Ferry owner faces sinking charges

A Bangladeshi boy cries for his missing family members, victims of the ferry capsize in Bangladesh (AP)
A Bangladeshi boy cries for his missing family members, victims of the ferry capsize in Bangladesh (AP)

The ferry that capsized in Bangladesh with hundreds of people on board this week had a capacity of only 85 passengers, the country's shipping minister said.

Shajahan Khan announced charges against the vessel's owner and five of its employees.

At least 125 people are presumed dead after the MV Pinak went down on Monday in strong currents in the Padma River, according to the minister.
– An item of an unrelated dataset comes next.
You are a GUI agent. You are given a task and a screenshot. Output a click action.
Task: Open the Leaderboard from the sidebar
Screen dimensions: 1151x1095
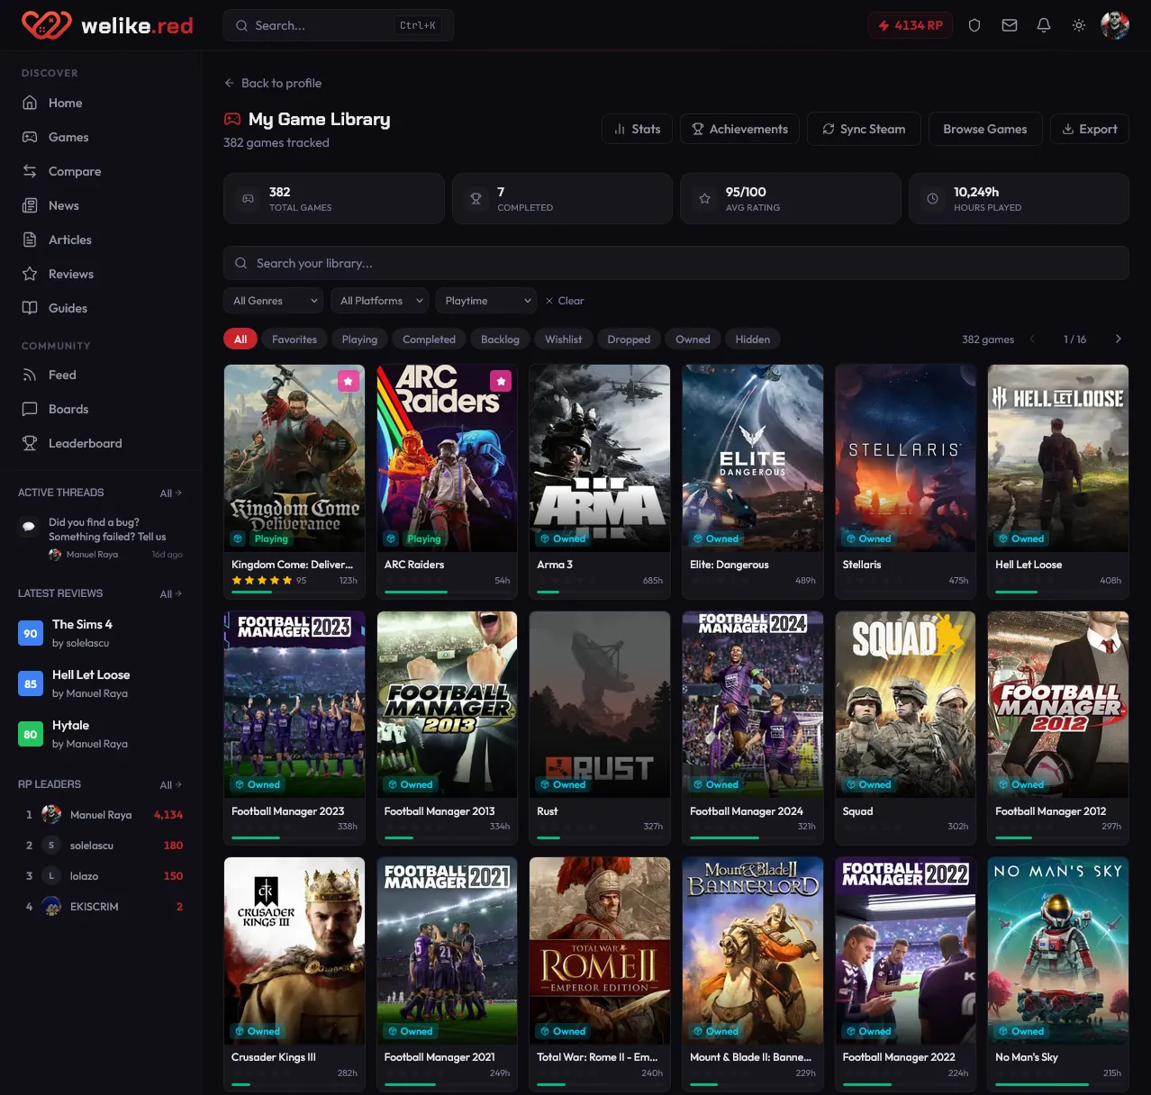[85, 443]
More than 200 people were believed to be on board, although the exact figure is unclear because ferry operators in Bangladesh rarely keep passenger lists.

Mr Khan said the ferry operator had picked up more passengers from a second stop after departing with an already overloaded vessel earlier in the day.

"This disaster was not supposed to take place," he said.

Police were searching for the ferry's owner and five others to face charges of negligence, overloading and unauthorized operations.

Three days after the tragedy, rescue workers have still had not found the sunken vessel - or the scores of bodies believed to be trapped inside. Mr Khan said choppy conditions were hampering the search.

Families of the missing accused the authorities of launching a feeble rescue effort.

"Can't I expect (them to find) the body of my sister? What are they doing? Nothing," said Monir Hossain.

Scores of people die in ferry accidents every year in Bangladesh, where boats are a common form of transport. The Padma is one of the largest rivers in the delta nation, which is criss-crossed by more than 130 rivers.

Poor safety standards and overcrowding are often blamed for the accidents. In May, about 50 people died in a ferry accident in the same district.

The MV Pinak was one of dozens of such small ferries that are technically banned from running in rough conditions like Monday's high waves and choppy waters, but the law is often ignored.